Denis Koroskin wrote:
On Fri, 17 Apr 2009 18:24:04 +0400, Steven Schveighoffer <schvei...@yahoo.com>
wrote:
On Fri, 17 Apr 2009 09:44:09 -0400, Leandro Lucarella <llu...@gmail.com>
wrote:
I don't fully understand the example though. In writefln((v.qq = 5).i),
how is that B.i is assigned to 5 if the opDotExp("qq", 5) don't
propagate
the 5 to the new B()?
I think it translates to
opDotExp("qq") = 5
Without knowing the signature of qq, how is the compiler supposed to
infer that it is a property? In fact, I think this might be a
limitation of this syntax, you can't define dynamic properties.

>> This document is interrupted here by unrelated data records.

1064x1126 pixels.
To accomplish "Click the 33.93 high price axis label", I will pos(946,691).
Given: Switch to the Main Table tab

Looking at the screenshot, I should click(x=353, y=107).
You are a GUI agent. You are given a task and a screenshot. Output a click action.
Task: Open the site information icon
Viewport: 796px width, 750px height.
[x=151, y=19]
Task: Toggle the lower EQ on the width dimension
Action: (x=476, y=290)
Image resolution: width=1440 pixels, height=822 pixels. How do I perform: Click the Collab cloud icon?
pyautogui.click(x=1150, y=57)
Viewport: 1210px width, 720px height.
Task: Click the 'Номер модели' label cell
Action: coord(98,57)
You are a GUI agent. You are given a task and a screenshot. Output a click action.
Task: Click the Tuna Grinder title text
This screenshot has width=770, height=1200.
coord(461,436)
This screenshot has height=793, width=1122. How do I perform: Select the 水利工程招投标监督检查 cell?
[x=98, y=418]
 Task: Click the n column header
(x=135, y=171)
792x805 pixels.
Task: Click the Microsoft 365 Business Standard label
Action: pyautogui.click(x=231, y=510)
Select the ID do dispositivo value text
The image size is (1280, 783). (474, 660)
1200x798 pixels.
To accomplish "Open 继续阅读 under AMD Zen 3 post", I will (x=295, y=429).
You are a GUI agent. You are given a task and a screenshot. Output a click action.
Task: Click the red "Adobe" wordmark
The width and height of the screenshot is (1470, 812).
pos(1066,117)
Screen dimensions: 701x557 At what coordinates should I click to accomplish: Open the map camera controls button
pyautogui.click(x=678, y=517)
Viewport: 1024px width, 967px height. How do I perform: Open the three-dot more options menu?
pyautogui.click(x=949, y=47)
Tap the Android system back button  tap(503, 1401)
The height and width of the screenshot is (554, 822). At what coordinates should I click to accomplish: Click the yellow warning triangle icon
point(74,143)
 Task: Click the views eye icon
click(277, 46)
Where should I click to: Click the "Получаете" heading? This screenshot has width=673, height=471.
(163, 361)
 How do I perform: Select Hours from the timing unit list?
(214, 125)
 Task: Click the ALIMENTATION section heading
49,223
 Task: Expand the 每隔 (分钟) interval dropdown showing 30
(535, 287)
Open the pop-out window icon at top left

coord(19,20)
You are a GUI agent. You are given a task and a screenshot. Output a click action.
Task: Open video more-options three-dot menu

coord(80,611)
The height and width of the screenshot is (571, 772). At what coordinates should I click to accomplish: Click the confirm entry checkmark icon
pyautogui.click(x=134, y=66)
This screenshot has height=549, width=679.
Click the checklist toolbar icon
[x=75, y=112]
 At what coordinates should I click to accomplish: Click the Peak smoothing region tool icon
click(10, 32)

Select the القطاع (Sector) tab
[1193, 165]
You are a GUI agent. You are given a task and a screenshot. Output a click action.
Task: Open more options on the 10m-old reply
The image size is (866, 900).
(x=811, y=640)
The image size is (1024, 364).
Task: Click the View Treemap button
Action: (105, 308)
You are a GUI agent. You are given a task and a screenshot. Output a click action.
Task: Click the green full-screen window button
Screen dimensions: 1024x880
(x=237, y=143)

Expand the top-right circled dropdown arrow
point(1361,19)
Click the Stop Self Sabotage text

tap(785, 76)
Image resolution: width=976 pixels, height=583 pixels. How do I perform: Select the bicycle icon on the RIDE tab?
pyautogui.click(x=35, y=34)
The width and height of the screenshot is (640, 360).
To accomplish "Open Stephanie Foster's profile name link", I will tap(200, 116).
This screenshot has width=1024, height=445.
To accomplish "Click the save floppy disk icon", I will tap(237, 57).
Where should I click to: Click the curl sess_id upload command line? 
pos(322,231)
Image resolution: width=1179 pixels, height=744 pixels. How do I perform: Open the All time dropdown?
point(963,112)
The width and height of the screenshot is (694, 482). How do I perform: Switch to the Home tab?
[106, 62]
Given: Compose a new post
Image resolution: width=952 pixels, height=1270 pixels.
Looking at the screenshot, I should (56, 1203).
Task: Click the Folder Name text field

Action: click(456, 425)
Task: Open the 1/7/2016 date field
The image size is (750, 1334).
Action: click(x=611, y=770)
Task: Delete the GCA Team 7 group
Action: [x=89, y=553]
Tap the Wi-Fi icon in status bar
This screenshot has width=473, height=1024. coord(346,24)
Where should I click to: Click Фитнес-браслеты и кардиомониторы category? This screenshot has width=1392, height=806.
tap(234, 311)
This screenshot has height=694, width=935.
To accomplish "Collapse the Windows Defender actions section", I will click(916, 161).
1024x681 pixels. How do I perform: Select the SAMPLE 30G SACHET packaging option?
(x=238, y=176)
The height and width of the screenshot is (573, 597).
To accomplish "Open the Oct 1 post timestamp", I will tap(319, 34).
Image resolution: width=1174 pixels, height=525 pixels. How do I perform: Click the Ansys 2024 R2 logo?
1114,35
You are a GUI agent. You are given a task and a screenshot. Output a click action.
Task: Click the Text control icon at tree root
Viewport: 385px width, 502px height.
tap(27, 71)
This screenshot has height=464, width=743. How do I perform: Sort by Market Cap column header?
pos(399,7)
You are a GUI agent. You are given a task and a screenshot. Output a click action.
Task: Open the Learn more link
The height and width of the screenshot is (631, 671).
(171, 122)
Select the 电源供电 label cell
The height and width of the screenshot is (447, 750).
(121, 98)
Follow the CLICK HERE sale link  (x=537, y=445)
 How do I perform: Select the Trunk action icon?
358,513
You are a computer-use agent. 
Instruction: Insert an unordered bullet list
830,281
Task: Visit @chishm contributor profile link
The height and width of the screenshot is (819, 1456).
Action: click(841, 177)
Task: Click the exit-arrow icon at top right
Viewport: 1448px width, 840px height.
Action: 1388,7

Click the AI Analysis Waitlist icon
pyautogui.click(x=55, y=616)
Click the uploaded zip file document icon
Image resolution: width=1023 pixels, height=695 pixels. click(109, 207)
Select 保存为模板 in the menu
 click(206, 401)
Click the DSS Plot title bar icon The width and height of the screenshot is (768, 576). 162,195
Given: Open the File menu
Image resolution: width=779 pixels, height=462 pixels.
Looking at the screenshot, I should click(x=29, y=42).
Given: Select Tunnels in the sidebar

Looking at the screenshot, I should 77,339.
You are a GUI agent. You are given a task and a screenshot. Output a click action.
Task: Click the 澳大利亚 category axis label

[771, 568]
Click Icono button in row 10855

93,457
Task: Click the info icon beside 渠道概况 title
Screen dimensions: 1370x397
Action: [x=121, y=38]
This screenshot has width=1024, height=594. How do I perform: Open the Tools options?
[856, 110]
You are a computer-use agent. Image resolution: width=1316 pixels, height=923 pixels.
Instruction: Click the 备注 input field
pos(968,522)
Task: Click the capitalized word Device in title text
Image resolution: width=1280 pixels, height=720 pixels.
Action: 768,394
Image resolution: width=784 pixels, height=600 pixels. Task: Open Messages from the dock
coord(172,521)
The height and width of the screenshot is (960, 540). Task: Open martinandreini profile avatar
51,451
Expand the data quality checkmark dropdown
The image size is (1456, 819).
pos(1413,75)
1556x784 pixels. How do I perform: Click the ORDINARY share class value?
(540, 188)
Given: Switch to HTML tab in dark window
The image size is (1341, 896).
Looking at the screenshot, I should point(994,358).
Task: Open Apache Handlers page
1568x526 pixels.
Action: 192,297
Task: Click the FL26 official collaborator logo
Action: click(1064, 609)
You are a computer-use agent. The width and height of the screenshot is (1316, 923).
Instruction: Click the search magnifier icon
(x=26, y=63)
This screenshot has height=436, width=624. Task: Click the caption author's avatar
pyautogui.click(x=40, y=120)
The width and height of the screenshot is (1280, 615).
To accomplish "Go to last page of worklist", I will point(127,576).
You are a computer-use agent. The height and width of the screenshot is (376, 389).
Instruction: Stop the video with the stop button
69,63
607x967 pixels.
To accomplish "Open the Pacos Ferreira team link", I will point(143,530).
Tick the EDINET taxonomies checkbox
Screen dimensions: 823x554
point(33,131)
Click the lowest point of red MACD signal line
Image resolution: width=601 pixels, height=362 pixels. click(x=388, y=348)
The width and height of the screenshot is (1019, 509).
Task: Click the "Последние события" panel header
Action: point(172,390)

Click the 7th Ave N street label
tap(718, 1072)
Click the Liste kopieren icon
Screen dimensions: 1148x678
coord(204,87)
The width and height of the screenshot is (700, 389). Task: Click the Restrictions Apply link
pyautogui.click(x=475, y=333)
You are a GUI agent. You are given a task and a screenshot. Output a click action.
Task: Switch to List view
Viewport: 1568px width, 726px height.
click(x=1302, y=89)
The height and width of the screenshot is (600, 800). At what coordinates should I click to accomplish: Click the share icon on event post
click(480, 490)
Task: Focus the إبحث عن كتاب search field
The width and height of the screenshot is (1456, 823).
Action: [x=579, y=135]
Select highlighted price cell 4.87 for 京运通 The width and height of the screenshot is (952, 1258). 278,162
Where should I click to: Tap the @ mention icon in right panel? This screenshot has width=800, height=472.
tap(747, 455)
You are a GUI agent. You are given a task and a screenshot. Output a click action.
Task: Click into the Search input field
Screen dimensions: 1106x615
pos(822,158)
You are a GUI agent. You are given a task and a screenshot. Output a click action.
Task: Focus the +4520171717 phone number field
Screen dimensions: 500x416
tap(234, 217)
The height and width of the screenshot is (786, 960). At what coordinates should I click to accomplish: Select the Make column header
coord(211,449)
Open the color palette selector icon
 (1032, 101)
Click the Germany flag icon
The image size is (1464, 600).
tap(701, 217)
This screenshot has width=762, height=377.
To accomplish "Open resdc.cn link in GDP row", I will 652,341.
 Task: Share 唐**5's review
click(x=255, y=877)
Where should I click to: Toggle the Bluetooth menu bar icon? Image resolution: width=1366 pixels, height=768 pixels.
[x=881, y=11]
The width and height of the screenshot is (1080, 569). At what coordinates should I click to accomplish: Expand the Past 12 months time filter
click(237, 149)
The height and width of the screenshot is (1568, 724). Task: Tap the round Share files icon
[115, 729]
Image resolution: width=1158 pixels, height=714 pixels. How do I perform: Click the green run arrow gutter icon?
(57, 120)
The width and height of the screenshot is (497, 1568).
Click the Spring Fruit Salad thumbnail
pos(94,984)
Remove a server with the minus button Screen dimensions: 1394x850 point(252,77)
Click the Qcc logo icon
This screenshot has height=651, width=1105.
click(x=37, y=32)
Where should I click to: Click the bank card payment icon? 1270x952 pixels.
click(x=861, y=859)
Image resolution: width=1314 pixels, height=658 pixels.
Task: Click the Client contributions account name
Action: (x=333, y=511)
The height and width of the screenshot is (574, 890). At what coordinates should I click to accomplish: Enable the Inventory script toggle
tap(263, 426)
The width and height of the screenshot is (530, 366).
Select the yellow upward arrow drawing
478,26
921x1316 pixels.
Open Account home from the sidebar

I for one, can't really see a huge benefit, but then again, I don't
normally work with dynamic-type langauges. It looks to me like a huge
hole that the compiler will ignore bugs that would have been caught if
the methods were strongly typed:
class c
{
void opDotExp(char[] methodname,...)
{
if(methodname == "mymethod")
callMyMethod();
else
throw new Exception("bad method name: " ~ methodname);
}
}
void foo(c myc, bool rarelySetToTrue)
{
if(rarelySetToTrue)
myc.mymethud(); // compiles, will throw runtime exception
}
Also, how do you overload the return value? Using this proposal, you
can't have different dynamic methods that return different types.
-Steve
Here is how it could be done:
class C
{
auto opDot(string methodName, T... args)(T args) // opDotExp renamed to
opDot
{
static if (methodName == "length") {
return _length; // return type is size_t
} else static if (methodName == "resize") {
_resize(args); // return type is void
}
}
}
This is a great use-case for compile-time "static switch". Can we haz one,
please?
I think the more urgent need is for static loops. At least we have a
simple workaround for static switch.